Content starts

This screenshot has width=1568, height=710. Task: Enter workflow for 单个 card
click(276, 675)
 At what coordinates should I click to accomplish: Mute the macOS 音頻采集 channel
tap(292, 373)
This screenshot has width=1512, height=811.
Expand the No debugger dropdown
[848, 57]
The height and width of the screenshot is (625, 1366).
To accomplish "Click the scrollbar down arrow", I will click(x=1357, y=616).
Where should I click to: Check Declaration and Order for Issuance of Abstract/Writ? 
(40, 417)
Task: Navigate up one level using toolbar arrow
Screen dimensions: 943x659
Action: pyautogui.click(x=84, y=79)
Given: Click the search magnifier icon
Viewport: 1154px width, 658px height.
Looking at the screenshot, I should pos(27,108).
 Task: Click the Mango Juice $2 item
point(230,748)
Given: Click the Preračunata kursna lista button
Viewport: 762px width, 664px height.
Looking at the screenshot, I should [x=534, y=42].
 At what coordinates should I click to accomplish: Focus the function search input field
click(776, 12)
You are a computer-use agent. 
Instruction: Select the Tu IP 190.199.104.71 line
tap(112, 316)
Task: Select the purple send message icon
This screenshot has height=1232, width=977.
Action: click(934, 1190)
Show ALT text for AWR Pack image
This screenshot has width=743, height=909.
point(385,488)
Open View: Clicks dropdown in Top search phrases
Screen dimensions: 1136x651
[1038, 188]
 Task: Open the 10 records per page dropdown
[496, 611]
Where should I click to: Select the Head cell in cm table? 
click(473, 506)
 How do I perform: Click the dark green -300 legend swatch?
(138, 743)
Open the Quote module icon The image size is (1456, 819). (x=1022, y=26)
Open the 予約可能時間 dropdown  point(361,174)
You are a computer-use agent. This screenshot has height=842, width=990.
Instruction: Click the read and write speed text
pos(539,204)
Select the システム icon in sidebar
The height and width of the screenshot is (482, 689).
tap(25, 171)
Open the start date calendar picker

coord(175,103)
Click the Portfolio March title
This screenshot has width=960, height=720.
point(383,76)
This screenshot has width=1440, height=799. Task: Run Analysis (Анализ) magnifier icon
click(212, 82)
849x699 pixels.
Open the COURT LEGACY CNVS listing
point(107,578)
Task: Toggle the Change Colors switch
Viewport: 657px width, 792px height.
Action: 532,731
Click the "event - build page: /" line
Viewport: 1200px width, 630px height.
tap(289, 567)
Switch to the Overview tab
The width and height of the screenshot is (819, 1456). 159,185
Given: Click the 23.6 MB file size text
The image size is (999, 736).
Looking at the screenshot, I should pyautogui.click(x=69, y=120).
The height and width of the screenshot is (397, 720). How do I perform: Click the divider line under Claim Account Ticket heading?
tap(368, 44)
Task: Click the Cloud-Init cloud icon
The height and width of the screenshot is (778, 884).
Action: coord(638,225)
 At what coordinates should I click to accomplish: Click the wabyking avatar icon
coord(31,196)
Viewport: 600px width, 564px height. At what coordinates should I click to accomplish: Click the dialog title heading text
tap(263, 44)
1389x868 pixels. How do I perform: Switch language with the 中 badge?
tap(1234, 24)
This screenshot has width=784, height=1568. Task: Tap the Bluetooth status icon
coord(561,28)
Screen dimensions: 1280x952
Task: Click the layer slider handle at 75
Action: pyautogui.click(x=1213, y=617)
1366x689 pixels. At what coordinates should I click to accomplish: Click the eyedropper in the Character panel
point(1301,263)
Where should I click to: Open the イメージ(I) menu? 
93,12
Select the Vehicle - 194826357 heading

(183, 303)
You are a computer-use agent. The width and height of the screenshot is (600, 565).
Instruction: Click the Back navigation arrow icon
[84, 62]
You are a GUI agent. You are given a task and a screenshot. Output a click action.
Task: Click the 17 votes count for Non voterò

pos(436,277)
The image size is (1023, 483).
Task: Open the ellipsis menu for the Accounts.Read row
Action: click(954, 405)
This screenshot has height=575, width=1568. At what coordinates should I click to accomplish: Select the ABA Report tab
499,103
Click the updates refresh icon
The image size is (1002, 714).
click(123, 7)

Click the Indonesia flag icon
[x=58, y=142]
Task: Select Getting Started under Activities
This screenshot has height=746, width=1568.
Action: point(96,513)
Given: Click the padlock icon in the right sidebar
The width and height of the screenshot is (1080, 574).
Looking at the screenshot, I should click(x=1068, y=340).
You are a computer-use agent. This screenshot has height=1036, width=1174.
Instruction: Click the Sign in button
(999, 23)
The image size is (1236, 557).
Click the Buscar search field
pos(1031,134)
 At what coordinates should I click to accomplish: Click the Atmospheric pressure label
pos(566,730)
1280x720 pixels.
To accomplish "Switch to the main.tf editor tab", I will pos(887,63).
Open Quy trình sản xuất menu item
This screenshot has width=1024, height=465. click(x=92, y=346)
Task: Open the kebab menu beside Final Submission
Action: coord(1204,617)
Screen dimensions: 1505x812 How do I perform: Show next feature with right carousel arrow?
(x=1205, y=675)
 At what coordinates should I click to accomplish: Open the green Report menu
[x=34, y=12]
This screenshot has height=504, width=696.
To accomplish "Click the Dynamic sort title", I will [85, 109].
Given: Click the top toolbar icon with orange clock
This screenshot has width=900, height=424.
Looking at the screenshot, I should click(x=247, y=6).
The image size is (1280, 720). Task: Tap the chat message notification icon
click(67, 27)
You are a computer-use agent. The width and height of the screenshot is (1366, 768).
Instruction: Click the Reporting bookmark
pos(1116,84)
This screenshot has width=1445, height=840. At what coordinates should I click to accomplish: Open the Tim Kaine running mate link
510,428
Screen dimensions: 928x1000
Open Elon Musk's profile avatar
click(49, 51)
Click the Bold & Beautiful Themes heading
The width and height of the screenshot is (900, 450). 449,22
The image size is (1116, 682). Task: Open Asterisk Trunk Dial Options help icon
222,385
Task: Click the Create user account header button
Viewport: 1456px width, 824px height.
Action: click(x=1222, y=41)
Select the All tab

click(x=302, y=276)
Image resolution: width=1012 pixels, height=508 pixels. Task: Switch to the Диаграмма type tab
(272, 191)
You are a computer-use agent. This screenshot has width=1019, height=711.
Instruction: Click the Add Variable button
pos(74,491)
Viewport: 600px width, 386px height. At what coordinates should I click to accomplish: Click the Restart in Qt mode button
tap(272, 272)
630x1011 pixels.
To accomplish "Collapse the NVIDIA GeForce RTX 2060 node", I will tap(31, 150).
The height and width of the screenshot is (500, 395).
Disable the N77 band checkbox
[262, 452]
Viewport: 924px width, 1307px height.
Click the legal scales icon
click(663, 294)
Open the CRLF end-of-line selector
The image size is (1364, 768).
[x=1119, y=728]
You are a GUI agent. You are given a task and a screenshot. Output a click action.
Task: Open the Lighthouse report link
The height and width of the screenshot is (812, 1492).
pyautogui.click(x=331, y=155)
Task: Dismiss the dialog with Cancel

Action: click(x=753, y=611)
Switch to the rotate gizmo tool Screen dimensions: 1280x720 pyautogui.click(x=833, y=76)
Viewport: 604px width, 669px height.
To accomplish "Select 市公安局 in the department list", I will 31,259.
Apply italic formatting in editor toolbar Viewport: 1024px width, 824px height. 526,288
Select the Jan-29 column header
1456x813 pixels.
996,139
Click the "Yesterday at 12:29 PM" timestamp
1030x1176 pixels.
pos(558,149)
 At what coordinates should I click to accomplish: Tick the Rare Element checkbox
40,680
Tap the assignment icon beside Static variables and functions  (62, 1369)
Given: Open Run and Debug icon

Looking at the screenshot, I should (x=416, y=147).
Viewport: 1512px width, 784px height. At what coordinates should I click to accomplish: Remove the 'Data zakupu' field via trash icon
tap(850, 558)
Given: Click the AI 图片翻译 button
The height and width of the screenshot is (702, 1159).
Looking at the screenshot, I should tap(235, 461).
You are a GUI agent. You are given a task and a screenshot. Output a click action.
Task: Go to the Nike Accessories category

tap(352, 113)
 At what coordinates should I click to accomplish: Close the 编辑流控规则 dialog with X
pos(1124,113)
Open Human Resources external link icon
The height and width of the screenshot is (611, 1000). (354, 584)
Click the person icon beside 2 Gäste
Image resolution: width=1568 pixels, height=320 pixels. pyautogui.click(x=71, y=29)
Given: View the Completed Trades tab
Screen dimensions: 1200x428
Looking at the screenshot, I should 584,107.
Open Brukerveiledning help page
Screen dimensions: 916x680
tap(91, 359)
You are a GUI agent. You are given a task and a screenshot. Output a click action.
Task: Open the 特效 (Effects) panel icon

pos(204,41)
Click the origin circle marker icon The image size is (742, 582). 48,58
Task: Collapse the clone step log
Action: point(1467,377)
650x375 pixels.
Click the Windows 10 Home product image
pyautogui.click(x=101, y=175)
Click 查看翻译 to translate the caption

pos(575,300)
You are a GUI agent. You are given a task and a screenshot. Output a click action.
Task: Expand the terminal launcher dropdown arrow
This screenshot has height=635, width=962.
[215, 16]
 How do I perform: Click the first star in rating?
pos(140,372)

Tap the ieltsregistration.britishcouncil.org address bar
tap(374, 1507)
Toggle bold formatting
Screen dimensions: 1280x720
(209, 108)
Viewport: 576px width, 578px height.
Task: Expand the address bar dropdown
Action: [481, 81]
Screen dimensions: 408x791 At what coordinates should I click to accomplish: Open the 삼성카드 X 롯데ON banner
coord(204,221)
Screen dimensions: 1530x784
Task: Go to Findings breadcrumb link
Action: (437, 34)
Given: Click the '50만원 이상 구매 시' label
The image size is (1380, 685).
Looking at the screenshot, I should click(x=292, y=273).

Content ends

= EXERCISE =
Work out how many lines above include the string "computer", then give that number alone.

= TASK OUTPUT =
6